Maybe, really, it was the way he looked at her.

“Tom,” she said, in that low voice of hers, always barely above a whisper, “how scary. I got a message from Sheila. I don’t even know her very well. I called back, but I just got voice mail.”

“Maybe an allergic reaction?” Tom said. “Maybe epilepsy?” It was the first time all day he’d speculated out loud. It felt like a relief.

“She sounded kind of…off,” she said. “But how else would she sound, right? She kept saying her daughter was the healthiest girl in the world and hadn’t done anything to deserve this.”

“People say all kinds of things,” Tom said, but he felt a slight twinge behind his left eye. He was remembering Sheila from that school-board meeting now. Going on and on about vaccinations and autism. She had had some kind of petition.

“Is Deenie doing okay?” she said. “Did she talk to her mom?”

Tom paused for a second, realizing he had no idea.

“Everything’s been happening so fast,” he said, feeling a burr of irritation he couldn’t identify.

“Of course,” Lara replied quickly. “I haven’t even had a chance to talk to Gabby. I’m heading over there now to get her.”

“I’m sure everything’s going to be fine,” he found himself saying for what seemed to be the hundredth time that day. Each time, he felt like he made it worse.

“Well,” she sighed, and Tom thought he could hear the click in her throat, a vestige from the tracheostomy after the accident. (The accident —is that what you called a claw hammer to the face?) She always wore a thin pearl choker to try to cover the scar, two curved lines, like an eye. Every time Tom had seen her, she’d put her fingertips to her throat at least once. Sometimes he saw Gabby do it too. The throat scar was so small compared to the one on her face, but she tried to cover that too, with a swoop of her dark red hair.

“Well,” he said, offering a faint laugh—the nervous laughter worried parents share when they realize, jointly, there’s nothing they can do.

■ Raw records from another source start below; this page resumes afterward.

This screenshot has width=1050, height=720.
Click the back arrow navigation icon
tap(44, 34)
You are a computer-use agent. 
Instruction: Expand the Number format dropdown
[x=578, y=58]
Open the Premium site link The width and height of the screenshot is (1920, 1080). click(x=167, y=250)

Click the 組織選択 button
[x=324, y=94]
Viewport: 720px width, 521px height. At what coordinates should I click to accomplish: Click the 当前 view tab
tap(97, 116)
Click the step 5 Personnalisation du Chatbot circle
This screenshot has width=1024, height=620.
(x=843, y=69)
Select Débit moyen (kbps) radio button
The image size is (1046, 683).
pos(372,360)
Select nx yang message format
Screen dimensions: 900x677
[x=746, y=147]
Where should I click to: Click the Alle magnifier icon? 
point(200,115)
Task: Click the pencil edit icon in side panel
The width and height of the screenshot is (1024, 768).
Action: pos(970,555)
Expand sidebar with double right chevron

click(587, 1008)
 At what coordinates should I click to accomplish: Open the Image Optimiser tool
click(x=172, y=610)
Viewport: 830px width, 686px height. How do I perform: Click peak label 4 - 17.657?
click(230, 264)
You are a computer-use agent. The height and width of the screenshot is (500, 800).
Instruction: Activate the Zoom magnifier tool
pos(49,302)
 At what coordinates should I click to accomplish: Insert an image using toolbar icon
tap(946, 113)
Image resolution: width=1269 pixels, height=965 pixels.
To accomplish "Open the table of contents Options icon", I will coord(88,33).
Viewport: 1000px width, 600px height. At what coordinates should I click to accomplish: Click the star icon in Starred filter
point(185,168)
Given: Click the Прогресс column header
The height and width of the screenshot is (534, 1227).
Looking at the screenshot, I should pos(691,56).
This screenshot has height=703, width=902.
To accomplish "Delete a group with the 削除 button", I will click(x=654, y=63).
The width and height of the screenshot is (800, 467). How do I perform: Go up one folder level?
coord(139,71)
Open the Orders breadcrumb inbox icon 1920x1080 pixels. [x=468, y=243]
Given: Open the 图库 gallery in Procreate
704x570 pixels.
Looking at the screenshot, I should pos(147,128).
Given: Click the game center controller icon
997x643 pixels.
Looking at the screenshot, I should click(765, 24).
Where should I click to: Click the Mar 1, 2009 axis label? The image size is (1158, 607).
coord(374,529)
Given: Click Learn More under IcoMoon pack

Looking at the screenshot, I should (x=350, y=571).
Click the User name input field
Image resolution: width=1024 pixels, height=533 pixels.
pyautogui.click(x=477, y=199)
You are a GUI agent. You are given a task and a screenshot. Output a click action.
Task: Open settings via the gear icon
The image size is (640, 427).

You can’t stop them, you can only try to keep the lines of communication open. “I hear anything, I’ll call you.”

“Thanks, Tom,” she said, the rasp there. “This stuff happens—you just want to see them, you know?”

* * *

Walking from the west faculty lot, hoping her brother’s unprecedented offer would wait, Deenie hunted for Gabby.

Amid the crush of pink-puffer freshmen, she found Gabby by the front circle, talking on her phone, her eyes covered by large green sunglasses.

“Hey, girl,” Deenie said. “Wanna ride?”

“Hey, girl,” Gabby said, shoving her phone in her pocket. “My mom’s on her way. She heard about everything.”

“Too bad. Eli offered. He must’ve gotten hit in the head with a puck today.”

“That is too bad,” Gabby said, smiling a little. And they were both quiet for a second.